**DIRECTIONS**
Filter the entries for the word "will". Copy each line that has it.
————————
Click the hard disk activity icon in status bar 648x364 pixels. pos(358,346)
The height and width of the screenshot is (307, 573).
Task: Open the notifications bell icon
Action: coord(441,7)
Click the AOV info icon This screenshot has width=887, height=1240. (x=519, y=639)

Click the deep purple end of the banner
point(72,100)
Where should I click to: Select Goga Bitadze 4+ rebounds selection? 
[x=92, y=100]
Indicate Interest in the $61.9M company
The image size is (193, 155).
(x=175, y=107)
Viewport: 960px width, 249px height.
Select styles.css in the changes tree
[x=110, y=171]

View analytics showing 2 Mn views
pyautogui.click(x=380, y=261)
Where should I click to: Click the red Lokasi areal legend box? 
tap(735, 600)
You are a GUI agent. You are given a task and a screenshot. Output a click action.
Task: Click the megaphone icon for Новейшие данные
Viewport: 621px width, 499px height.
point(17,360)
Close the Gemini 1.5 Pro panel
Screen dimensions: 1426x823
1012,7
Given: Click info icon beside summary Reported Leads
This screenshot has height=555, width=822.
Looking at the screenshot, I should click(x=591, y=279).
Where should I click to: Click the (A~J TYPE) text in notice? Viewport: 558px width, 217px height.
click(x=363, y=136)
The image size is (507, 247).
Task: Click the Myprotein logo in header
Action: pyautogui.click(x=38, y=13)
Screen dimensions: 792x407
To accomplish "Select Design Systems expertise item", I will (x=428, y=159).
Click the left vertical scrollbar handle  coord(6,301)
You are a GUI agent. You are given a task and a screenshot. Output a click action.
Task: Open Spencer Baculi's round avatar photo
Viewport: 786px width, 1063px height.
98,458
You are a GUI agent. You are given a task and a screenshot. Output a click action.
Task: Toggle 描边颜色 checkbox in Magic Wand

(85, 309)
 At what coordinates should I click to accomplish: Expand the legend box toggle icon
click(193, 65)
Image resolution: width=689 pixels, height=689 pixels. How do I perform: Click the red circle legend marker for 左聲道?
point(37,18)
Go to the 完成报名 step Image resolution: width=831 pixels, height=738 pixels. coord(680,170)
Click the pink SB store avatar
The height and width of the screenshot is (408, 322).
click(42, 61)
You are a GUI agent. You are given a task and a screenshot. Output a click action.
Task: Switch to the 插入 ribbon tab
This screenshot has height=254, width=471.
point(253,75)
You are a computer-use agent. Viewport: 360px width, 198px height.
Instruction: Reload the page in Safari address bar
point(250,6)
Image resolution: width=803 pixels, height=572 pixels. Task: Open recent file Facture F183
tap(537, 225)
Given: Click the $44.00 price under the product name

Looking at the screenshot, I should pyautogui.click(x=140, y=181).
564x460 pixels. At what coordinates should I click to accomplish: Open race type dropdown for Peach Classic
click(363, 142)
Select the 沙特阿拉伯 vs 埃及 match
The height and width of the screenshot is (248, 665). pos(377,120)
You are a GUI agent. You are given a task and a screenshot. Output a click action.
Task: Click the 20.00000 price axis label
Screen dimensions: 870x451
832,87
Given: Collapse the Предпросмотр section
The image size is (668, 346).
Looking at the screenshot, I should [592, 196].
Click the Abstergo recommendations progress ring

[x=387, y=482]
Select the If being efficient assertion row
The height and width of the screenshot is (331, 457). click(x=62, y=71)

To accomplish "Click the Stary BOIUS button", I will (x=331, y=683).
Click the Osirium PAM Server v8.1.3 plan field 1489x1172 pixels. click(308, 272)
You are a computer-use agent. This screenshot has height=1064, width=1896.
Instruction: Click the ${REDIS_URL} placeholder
————————
**ANSWER TO THE EXERCISE**
To accomplish "Select Design Systems expertise item", I will (x=428, y=159).
To accomplish "Click the Stary BOIUS button", I will (x=331, y=683).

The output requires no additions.